Так он сам с собой и разговаривал, хотя раньше за ним подобного не замечалось. Верно говорят, что война, она как домна - в неё вошёл кусок чего-то, а вот что выйдет? Таким, каким было - не выйдет. Измениться форма, состав, плотность. Лишнее выгорит, ценное - останется. А если нет в человеке ничего ценного - ничего и не останется. Из ценной руды - слиток металла получится, из пустой породы - так шлак и пепел и будет. А пепел в трубу вылетит.
Руины Столицы.
1942г.
Атака.
Ротный вскинул ракетницу и выстрелил в небо. Зелёная комета унеслась к низким облакам, продолжавшие сыпать мелким снежком.
- Ура! За Родину! - Закричал младший политрук, вскидывая автомат над головой и побежал на запад.
- У-у-а-а! - подхватили десятки глоток, побежали следом.
Это был второй бой младшего политрука Назарова Сергея Николаевича, вчера ещё комсорга бригады промысловиков-лесозаготовителей. А вчера был первый. И был бы последним, не услышь он случайно напутственной речи этого странного бойца Кузьмина, изуродованного шрамами, с серыми, как орудийная сталь, глазами, вечно насмешливыми, но иногда с жёсткими и холодными, словно стволы расстрельной команды. Тогда он поразился, как слова эти сразу дошли до самой глубины сознания, подумал ещё: "Учись, политрук, как надо людей в бой напутствовать!" Изуродованное тело Кузьмина и, особенно, слухи о его подвигах, дошедшие до Сергея от конвоиров, убеждали, что всё, сказанное Кузьминым не теоретические заумствования, а готовая "технология", опробованная и проверенная. Назаров последовал совету Кузьмина, наступал перебежками, пока его не отчитал ротный. Оказалось, что командирам зазорно валяться в снегу и гнуть спины пулям. Дурость. И он понимал, что это дурость. Но, ротный был его командиром. И политрук с тоской видел, как пулемёты и миномёты рвали людей на куски.
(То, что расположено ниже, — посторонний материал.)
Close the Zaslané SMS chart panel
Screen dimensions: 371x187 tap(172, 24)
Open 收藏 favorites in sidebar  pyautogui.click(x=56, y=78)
А потом рота залегла под плотным огнём.
- Политрук! Поднимай роту! - приказал ротный.
И Сергей встал в полный рост и повёл людей на огонь. Вокруг него бойцы падали замертво, а он остался невредим, хотя поднимал роту ещё два раза. На этом всё и закончилось. Отошли, оставив на поле десятки убитых, десятки раненных, пропавших без вести. Пропал и этот Кузьмин. Сергей был очень расстроен - такие потери без какого-либо результата. А вот ротный не унывал. Он составил рапорт о ходе боя, о потерях, нажрался спирта, стал "учить жизни" "желторотого" политрука.
- Ну и что, что не взяли? Завтра опять пойдём! Главное - мы не даём врагу снять части с этого направления, понимаешь? Мы держим их. А никто и не хочет, чтобы мы брали эти три дома. Если бы хотели - танки бы нам дали, поддержку арти... арти... пушек бы нам дали. А так - надо немцев держать, да этих ублюдков-предателей руками немцев в расход пустить.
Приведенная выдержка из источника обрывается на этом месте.